PROBLEM STATEMENT. Print out the entries, word for word.

LISTED RECORDS.
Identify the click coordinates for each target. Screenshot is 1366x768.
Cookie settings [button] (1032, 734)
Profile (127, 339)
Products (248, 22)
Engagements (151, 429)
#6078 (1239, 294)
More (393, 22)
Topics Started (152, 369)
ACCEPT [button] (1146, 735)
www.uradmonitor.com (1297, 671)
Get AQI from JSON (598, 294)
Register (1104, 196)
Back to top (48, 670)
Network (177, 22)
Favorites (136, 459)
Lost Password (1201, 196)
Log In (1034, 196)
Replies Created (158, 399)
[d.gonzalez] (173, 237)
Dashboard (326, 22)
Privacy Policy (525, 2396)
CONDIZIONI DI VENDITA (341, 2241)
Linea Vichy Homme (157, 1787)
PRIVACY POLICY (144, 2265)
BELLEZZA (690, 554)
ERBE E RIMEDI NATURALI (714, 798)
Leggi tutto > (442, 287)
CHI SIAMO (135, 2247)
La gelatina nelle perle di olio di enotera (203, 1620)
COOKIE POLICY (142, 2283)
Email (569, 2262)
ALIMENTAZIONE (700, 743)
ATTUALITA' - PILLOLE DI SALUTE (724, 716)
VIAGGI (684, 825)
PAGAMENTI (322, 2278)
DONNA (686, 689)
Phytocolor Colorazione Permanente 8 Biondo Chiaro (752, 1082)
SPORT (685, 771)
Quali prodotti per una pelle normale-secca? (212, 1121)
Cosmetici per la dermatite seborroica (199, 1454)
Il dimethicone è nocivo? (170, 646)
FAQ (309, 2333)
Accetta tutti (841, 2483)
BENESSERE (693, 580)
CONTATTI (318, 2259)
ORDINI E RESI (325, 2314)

SOLUTION FOR THIS TASK.
Identify the click coordinates for each target. Screenshot is 1366x768.
Cookie settings [button] (1032, 734)
Profile (127, 339)
Products (248, 22)
Engagements (151, 429)
#6078 (1239, 294)
More (393, 22)
Topics Started (152, 369)
ACCEPT [button] (1146, 735)
www.uradmonitor.com (1297, 671)
Get AQI from JSON (598, 294)
Register (1104, 196)
Back to top (48, 670)
Network (177, 22)
Favorites (136, 459)
Lost Password (1201, 196)
Log In (1034, 196)
Replies Created (158, 399)
[d.gonzalez] (173, 237)
Dashboard (326, 22)
Privacy Policy (525, 2396)
CONDIZIONI DI VENDITA (341, 2241)
Linea Vichy Homme (157, 1787)
PRIVACY POLICY (144, 2265)
BELLEZZA (690, 554)
ERBE E RIMEDI NATURALI (714, 798)
Leggi tutto > (442, 287)
CHI SIAMO (135, 2247)
La gelatina nelle perle di olio di enotera (203, 1620)
COOKIE POLICY (142, 2283)
Email (569, 2262)
ALIMENTAZIONE (700, 743)
ATTUALITA' - PILLOLE DI SALUTE (724, 716)
VIAGGI (684, 825)
PAGAMENTI (322, 2278)
DONNA (686, 689)
Phytocolor Colorazione Permanente 8 Biondo Chiaro (752, 1082)
SPORT (685, 771)
Quali prodotti per una pelle normale-secca? (212, 1121)
Cosmetici per la dermatite seborroica (199, 1454)
Il dimethicone è nocivo? (170, 646)
FAQ (309, 2333)
Accetta tutti (841, 2483)
BENESSERE (693, 580)
CONTATTI (318, 2259)
ORDINI E RESI (325, 2314)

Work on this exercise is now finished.